Le pari de Jean Le Cam, qui a choisi de passer par l’est, le maintient pour l’instant en tête de la flotte. Il est actuellement freiné par la zone de calme, évoluant à 8,3 nœuds, tandis que ceux plus à l’ouest ont retrouvé du vent et avancent désormais à plus de 20 nœuds, étant à présent à la même latitude que lui. L’Anglais Sam Goodchild a été le premier à empanner, se retrouvant dans la position de prédilection de son bateau, à l’allure portant VMG. Thomas Ruyant lui a emboîté le pas, suivi par Charlie Dalin, Jérémie Beyou, Nicolas Lunven et Yoann Richomme, qui devraient également basculer bientôt.
Thomas : » Tout roule à bord ! On a passé une belle journée, une belle nuit. C’est sympa de retrouver du vent après une période de pétole assez longue. La journée a été bien rythmée avec pas mal de bascule de vent, pas mal d’empannages. Ce n’est pas facile d’être dans le bon sens à chaque fois, c’était assez fatiguant. Finalement, d’avoir été au Nord, Nord-Ouest de la flotte, c’était pas mal. Ça a permis de récupérer le vent un peu avant, de sortir un peu plus vite de la zone sans vent. Le jeu continue, ça va être marrant !«
Tous anticipent la prochaine zone de calme située 200 milles plus au sud et attendent les dernières données météorologiques pour ajuster leur trajectoire. Un nouveau regroupement des leaders semble probable, offrant la perspective d’un « nouveau départ » qui pourrait lancer les leaders dans une vraie course de vitesse dans les alizés.

## Enregistrements:
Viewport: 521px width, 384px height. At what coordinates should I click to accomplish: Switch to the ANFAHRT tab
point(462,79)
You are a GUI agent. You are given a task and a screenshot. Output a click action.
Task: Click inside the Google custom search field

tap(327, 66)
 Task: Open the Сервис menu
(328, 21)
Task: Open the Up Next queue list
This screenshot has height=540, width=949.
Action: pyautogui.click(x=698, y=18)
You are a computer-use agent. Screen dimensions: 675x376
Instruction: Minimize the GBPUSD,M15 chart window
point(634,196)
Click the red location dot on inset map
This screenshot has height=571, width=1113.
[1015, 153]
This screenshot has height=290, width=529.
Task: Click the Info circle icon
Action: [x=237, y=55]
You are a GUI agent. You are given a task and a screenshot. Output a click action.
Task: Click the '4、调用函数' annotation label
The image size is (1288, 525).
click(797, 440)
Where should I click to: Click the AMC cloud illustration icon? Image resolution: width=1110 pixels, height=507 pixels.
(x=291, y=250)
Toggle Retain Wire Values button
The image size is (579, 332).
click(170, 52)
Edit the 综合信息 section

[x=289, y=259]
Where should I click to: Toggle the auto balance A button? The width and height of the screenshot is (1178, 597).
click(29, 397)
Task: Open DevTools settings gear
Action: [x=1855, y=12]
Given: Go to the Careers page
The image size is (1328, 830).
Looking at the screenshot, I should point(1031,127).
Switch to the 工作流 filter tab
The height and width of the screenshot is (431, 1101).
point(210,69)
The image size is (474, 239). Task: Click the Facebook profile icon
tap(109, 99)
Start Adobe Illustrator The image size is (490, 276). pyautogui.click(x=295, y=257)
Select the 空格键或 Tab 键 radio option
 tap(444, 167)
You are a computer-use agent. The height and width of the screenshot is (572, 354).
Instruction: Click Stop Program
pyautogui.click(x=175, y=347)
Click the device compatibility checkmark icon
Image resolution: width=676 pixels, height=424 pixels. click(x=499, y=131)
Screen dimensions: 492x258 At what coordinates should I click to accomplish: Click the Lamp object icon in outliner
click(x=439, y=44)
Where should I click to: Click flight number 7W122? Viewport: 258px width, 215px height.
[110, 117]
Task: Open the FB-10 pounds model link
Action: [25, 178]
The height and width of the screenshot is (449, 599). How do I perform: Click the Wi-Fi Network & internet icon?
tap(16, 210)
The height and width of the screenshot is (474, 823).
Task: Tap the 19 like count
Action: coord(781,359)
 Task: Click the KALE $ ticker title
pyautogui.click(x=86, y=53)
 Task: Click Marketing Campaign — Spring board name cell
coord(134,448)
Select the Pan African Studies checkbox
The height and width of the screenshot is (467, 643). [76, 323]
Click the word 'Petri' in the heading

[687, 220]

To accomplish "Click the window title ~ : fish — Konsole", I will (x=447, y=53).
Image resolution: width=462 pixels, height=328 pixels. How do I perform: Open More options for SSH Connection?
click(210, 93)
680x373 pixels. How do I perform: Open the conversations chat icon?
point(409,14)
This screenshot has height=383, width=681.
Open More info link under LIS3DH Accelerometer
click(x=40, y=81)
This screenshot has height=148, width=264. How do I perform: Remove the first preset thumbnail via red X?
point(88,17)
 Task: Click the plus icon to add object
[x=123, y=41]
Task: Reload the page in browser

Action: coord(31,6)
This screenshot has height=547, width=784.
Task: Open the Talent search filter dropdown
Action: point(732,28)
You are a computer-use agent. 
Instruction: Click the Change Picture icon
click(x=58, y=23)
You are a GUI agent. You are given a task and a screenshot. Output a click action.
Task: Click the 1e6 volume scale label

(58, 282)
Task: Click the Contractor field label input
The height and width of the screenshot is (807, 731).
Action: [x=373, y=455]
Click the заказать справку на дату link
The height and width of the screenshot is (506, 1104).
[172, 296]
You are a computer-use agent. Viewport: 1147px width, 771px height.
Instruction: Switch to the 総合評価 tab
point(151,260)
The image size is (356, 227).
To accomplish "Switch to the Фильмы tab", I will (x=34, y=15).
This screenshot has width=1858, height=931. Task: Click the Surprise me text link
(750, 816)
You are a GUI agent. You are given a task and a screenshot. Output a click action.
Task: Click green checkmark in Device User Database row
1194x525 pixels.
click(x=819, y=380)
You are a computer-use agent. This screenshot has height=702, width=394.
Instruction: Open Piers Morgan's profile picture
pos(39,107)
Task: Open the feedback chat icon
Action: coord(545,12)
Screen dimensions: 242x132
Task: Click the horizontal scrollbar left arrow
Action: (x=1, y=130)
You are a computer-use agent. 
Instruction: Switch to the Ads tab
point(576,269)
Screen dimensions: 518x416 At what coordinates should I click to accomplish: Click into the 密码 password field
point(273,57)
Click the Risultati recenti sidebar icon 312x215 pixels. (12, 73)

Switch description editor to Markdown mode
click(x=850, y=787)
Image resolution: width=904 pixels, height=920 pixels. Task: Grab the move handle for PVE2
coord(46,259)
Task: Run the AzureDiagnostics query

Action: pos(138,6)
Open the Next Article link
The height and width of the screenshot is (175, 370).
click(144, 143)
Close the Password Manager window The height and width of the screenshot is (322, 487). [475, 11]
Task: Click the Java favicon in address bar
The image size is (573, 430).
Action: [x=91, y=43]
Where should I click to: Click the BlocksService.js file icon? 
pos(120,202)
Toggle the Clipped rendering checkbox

## Consignes:
a – Recopiez mot pour mot le passage du texte sur la course à la voile, de « Le pari de Jean » à « également basculer bientôt. ».
b – Relevez chaque ligne des enregistrements qui contient la chaîne « will », en tenant compte des majuscules et des minuscules.

## Réponses:
a –
Le pari de Jean Le Cam, qui a choisi de passer par l’est, le maintient pour l’instant en tête de la flotte. Il est actuellement freiné par la zone de calme, évoluant à 8,3 nœuds, tandis que ceux plus à l’ouest ont retrouvé du vent et avancent désormais à plus de 20 nœuds, étant à présent à la même latitude que lui. L’Anglais Sam Goodchild a été le premier à empanner, se retrouvant dans la position de prédilection de son bateau, à l’allure portant VMG. Thomas Ruyant lui a emboîté le pas, suivi par Charlie Dalin, Jérémie Beyou, Nicolas Lunven et Yoann Richomme, qui devraient également basculer bientôt.

b –
To accomplish "Click the window title ~ : fish — Konsole", I will (x=447, y=53).
To accomplish "Switch to the Фильмы tab", I will (x=34, y=15).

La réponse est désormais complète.